Give me advice?

de
6

My life is passing me by. I often stay awake at night and sleep during the day. When I'm awake, I'm just lying in my bed, eating sweets and watching Netflix. (I'm extremely addicted to cell phones) I can't get myself to do anything else. I would like to change my life, eat healthy, do sports, be productive, do something that I really enjoy. But I feel like I fell into a hole that I can't get out of. For some time now I have felt that I don't want to live anymore, but I don't want to die either. (So I'm not a danger to myself.) I just feel so empty and I often wonder if I'm doomed to be unhappy forever. I've made plans to change countless times, but I've never made it. I hate my life and I'm afraid that it will stay that way forever. I don't know what to do and I can't talk to anyone because nobody understands me, everyone thinks I'm lazy. Does anyone have advice for me? I just can't take it anymore.

Ai

I have it myself, but not as much. You decide yourself whether you want to live with your parents all your life and be empty, or study and want to be successful. I often ask myself what I want from my life, what do I want do? If you want to change, you can do it too, and I've started to change that too. I don't watch Insta all night anymore, I eat healthier and do sports in the morning, I discover new things that I enjoy. We can also write longer. And how old are you?

I, 13

de

I'm 16. Really great that you can do it so well, I would love to do it all, but then I always think that it won't work anyway and I'm a hopeless case…

Li

It's good that you have the insight that something has to change. You have a lot of problems and you want to work on yourself. Take a piece of paper and write everything down. What are your goals? Getting ready for school… What are your hobbies, is there a sport that you would enjoy? When you see everything on a piece of paper, it's usually not all that bad. Make a plan for how you want to spend your day. Also strictly adhere to it. You write: everyone thinks I'm lazy. I simply think that you are 'lazy'. You have to get rid of this sluggishness and then work on your goals and other things. That will certainly not happen overnight, but only step by step. Either you can do it yourself or you really need help. Reward yourself when you've 'done' some of your plan.

Pu

Tidy up your hormone balance!

Daily structure, little Netflix, no more sweets. Little social media and chat. More sport. Do you smoke? If so, stop!

And push the serotonin level, e.g. By going to bed earlier and growing up earlier. Eat healthier. And that doesn't help, think about antidepressants. A small dose helps

Be

Perhaps you can start with small things that are not so difficult for you, simply so that you can confirm yourself and also have a sense of achievement that you have achieved something. If you want to change everything at once, eat healthier, be more productive and do sports, it will probably overwhelm you and demotivate you again. You could e.g. Before you watch Netflix, do a little sports program. A couple of squats, or pushups on the wall. Maybe do that as a ritual. If that works out, leave out half of the candy and eat a banana, apple or other fruit instead. Motivate yourself with small steps and small success stories. Maybe write a note with a saying like "I can do it" and hang it on the wall so that you can see it again and again. If it doesn't work one day, don't throw everything back in the same place, just continue the next day. All the best.

pa

You mustn't want to move the whole mountain: I have to change.

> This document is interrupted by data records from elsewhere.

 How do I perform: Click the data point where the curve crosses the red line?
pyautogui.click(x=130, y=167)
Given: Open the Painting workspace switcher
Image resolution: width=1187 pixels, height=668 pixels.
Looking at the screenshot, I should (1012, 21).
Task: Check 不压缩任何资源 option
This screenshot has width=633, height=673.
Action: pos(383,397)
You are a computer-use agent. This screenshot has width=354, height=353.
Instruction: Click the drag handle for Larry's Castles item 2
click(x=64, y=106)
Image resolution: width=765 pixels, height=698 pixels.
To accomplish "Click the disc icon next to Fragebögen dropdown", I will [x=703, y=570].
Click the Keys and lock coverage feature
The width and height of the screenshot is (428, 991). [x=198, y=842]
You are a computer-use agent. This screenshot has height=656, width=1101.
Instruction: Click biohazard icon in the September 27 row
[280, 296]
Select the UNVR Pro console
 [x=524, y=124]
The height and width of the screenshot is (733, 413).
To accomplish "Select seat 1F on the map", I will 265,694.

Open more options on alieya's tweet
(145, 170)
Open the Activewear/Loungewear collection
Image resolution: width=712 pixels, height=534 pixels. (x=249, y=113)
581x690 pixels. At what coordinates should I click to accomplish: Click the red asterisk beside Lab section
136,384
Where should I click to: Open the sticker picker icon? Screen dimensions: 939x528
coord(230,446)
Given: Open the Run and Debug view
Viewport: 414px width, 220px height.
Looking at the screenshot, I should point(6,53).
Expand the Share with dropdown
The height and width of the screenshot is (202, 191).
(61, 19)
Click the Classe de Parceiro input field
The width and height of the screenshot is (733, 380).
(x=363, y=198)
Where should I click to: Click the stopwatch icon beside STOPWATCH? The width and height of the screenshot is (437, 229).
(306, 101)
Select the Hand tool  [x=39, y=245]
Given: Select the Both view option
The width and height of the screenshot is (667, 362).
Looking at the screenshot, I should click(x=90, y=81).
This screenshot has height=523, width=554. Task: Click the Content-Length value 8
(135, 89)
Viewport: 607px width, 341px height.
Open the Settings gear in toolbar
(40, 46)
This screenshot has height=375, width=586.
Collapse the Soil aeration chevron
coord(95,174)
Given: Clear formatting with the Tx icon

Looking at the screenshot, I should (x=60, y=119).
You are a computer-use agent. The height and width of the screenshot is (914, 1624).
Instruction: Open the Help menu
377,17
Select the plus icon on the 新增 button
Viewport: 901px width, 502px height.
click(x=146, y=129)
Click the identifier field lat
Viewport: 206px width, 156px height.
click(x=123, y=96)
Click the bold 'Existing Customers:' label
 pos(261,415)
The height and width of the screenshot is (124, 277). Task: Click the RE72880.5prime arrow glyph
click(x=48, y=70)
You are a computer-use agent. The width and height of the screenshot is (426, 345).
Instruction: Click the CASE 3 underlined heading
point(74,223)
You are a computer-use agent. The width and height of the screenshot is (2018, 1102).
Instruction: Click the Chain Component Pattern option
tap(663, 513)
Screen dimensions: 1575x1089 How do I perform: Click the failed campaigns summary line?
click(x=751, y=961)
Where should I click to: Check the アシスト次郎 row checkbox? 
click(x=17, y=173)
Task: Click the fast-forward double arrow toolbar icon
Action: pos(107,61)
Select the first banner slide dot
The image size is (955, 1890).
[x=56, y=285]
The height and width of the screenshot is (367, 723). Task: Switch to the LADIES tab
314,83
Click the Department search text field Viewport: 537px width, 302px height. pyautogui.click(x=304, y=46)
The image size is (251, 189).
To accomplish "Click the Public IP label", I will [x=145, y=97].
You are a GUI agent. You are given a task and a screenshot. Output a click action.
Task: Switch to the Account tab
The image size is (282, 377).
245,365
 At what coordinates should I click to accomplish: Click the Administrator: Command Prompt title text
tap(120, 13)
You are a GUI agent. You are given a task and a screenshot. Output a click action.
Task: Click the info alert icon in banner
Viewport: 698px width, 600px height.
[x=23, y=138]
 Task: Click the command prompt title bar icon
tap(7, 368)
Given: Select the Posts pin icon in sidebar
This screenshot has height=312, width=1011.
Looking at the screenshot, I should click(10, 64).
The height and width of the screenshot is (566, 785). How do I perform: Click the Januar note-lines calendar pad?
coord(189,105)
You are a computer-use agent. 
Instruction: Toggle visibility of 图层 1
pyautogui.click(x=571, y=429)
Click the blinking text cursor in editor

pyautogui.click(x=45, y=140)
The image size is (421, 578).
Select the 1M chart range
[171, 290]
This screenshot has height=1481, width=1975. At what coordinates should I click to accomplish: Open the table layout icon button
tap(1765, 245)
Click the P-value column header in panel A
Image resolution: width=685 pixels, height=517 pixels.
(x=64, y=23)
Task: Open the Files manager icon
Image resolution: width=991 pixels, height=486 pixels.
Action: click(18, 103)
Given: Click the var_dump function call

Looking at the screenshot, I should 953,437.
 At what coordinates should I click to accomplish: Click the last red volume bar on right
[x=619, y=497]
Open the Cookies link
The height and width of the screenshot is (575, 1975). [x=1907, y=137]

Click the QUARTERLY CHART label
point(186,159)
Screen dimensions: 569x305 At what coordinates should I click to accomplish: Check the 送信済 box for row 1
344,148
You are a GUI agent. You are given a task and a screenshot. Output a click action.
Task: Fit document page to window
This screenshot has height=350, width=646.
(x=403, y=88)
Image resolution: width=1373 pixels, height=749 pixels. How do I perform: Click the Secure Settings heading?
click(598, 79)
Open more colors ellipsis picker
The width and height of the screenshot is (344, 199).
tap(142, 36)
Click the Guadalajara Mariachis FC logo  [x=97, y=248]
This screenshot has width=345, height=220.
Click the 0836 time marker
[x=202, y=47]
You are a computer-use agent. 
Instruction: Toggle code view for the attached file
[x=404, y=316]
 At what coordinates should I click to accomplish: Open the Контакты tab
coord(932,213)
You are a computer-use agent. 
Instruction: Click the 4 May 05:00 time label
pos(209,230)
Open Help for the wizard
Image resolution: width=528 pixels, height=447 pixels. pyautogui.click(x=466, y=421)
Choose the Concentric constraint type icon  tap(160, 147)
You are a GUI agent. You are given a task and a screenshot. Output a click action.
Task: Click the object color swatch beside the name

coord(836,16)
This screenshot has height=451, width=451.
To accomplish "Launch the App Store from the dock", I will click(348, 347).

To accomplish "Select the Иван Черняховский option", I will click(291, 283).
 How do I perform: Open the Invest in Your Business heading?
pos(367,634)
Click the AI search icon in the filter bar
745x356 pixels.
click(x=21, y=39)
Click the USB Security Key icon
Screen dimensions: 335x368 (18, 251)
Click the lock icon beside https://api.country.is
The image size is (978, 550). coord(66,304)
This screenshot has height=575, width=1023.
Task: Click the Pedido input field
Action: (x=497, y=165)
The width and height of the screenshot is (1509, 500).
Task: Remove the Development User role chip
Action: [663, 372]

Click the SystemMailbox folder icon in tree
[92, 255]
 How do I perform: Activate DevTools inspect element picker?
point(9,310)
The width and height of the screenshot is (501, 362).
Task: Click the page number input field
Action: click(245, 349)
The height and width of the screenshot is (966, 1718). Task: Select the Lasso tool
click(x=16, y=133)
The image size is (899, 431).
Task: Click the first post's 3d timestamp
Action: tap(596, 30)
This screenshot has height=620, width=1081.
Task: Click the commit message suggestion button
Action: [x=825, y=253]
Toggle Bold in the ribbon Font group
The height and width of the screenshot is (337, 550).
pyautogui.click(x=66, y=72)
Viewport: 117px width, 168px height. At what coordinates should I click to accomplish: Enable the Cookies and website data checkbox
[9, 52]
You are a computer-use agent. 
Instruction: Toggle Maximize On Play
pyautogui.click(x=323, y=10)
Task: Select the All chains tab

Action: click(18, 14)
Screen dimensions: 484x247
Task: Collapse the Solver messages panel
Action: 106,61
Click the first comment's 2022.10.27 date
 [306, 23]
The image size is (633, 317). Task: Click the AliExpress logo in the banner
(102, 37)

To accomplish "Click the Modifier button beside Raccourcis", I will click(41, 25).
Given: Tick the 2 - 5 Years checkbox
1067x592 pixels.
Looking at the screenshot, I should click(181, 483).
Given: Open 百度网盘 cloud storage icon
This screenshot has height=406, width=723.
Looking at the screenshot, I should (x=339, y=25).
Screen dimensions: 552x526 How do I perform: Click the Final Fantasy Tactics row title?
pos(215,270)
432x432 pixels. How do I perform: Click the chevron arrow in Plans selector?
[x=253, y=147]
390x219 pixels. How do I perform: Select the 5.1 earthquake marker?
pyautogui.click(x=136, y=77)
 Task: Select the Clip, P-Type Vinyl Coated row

You only have to carry a few stones away every day. Then at some point you made the mountain.

The best thing is a little booklet and write it in the evening,

1 - 3 things you want to do the next day.
write down how you did it that motivates and again 1-3 things for the next day.

And do everything carefully, attentively, still want to learn and improve. Seek joy in and in it.

This is how you climb the life ladder. Learn, grow, can, be yourself. Enjoy creative mindfulness.